The state-owned company is hoping to entice suppliers, including Siemens and Schlumberger, to set up local facilities in Saudi Arabia in a bid to strengthen the oil rich kingdom’s manufacturing sector.
In a recent speech, Saudi Aramco CEO Amin Nasser said Aracmo plans to spend about $300 billion on goods and services over the next decade, with most of those purchase being made from local suppliers.
Saudi Aramco hopes that about 70 percent of its goods and services will be locally sourced by 2021, a plan that will also boost the export of Saudi-made energy goods and services to 30 percent over the same timeframe.
The effort is part of the company’s In-Kingdom Total Value Add (IKTVA) program, designed to increase investment, economic diversification, job creation and workforce development in Saudi Arabia.

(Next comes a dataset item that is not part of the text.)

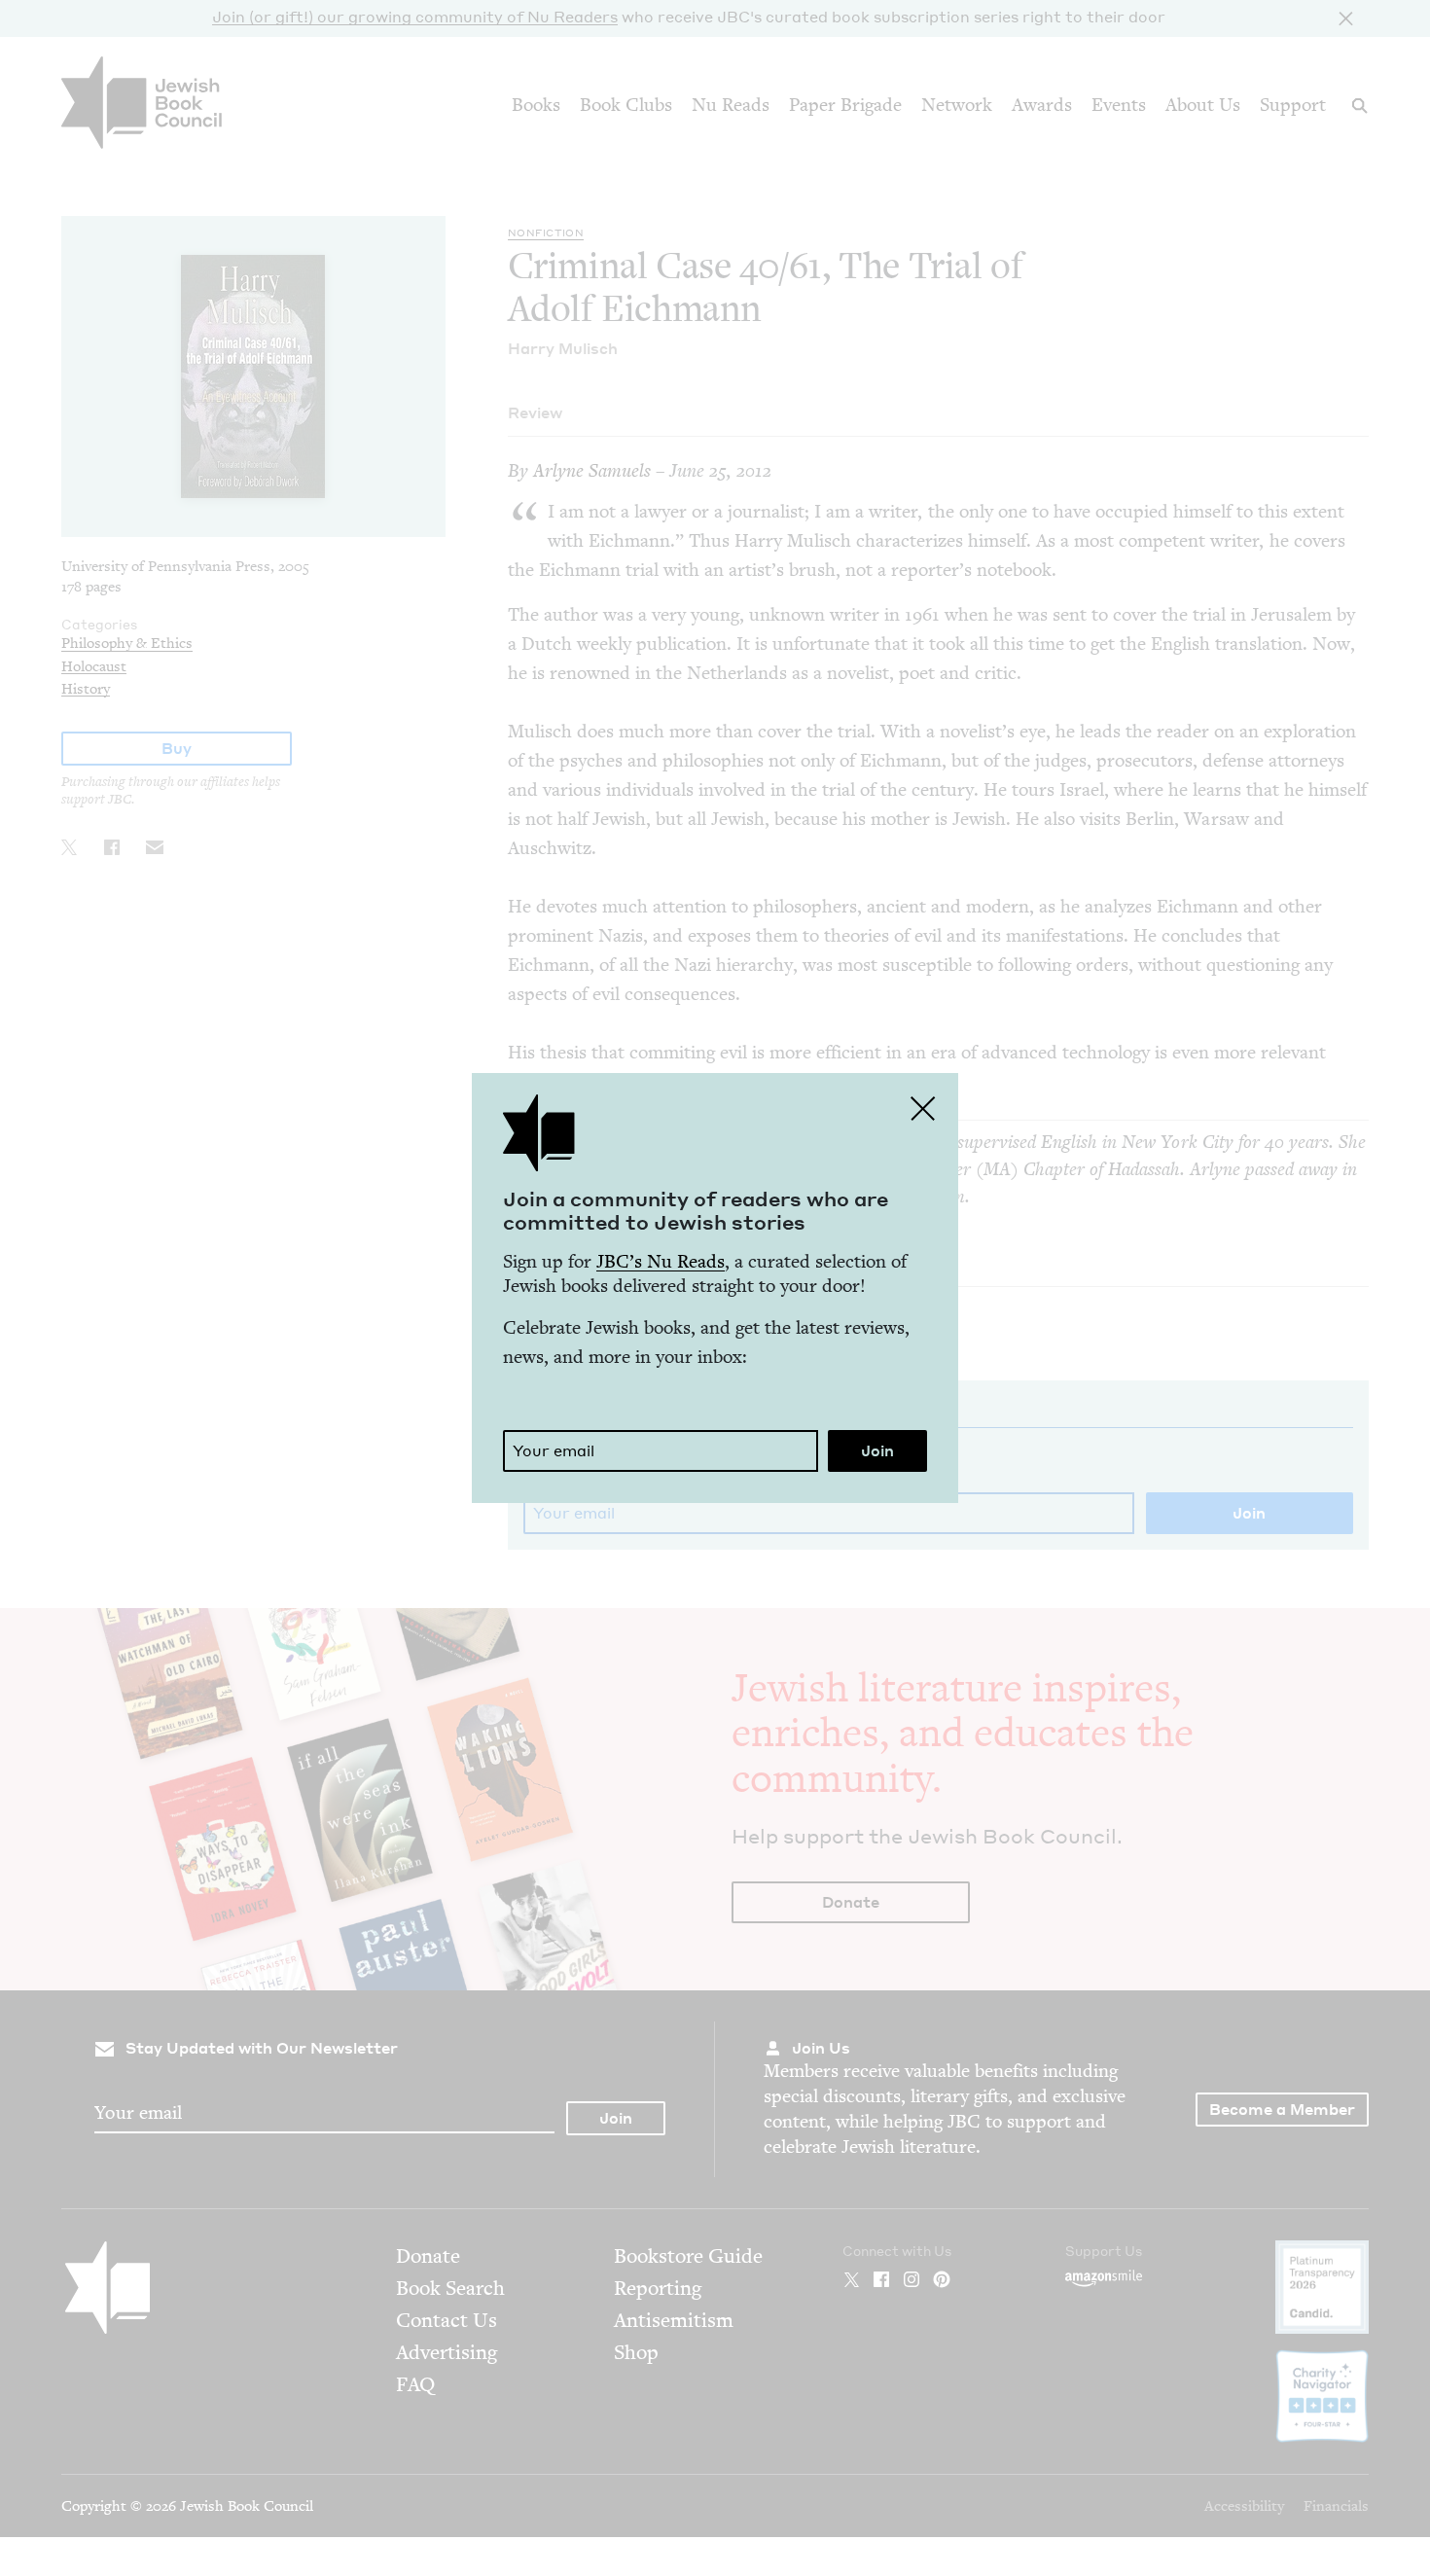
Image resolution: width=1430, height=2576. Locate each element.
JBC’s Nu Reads (660, 1261)
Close (923, 1108)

“Companies that build a deep and lasting relationship with the kingdom by setting up shop here and investing in workforce development will capture the major share of Saudi Aramco’s spend on materials and services,” Nasser said.

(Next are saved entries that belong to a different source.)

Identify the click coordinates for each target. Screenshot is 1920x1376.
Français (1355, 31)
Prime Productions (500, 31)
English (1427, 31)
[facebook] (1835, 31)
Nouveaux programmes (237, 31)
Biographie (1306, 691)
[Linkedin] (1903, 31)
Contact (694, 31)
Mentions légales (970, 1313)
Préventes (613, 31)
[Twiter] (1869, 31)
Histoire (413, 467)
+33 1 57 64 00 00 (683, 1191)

Nasser said that he hopes the drive for more local content will create hundreds of thousands of jobs in the kingdom.
“We want this thriving [energy] sector to deliver half a million well-paid direct and indirect jobs for talented Saudis over the long term,” Nasser said.
The IKTVA contains mandatory local content rules for the development of suppliers and contractors that will prioritize the purchase of goods and services from a local supplier base.
Nasser said the IKTVA program will “provide a level playing field for domestic and international suppliers though greater consistency and increased transparency in application and process.”
The program will first establish a three-year baseline score for each supplier measured against key metrics for local content and value creation.
After this, Saudi Aramco and each supplier will jointly develop an IKTVA action plan to increase the respective IKTVA scores and impact.
“Uniform evaluations for service and material suppliers will be consistent across the company, providing investment stability and assurance,” Nasser said.
Performance will be tracked and measured on an ongoing basis.
“The initiative will help recognize the full value and potential that all our suppliers can bring to the table. Our goal is to create a win-win, more formal and systematic mechanism that puts everyone on an equal footing and increases competition to drive growth,” Saudi Aramco vice president of materials supply Abdulaziz A. Al Abdulkarim said.
Despite low oil prices, Saudi Arabia steadily pumped over 10 million barrels per day during the first half of the year and has shown no signs of slowing its production down.
Nasser has been serving as the company’s acting chief since May when oil giant began preparing for a round of restructuring that will eventually uncouple it from the country’s oil ministry.
He was formally named as Saudi Aramco’s president in September.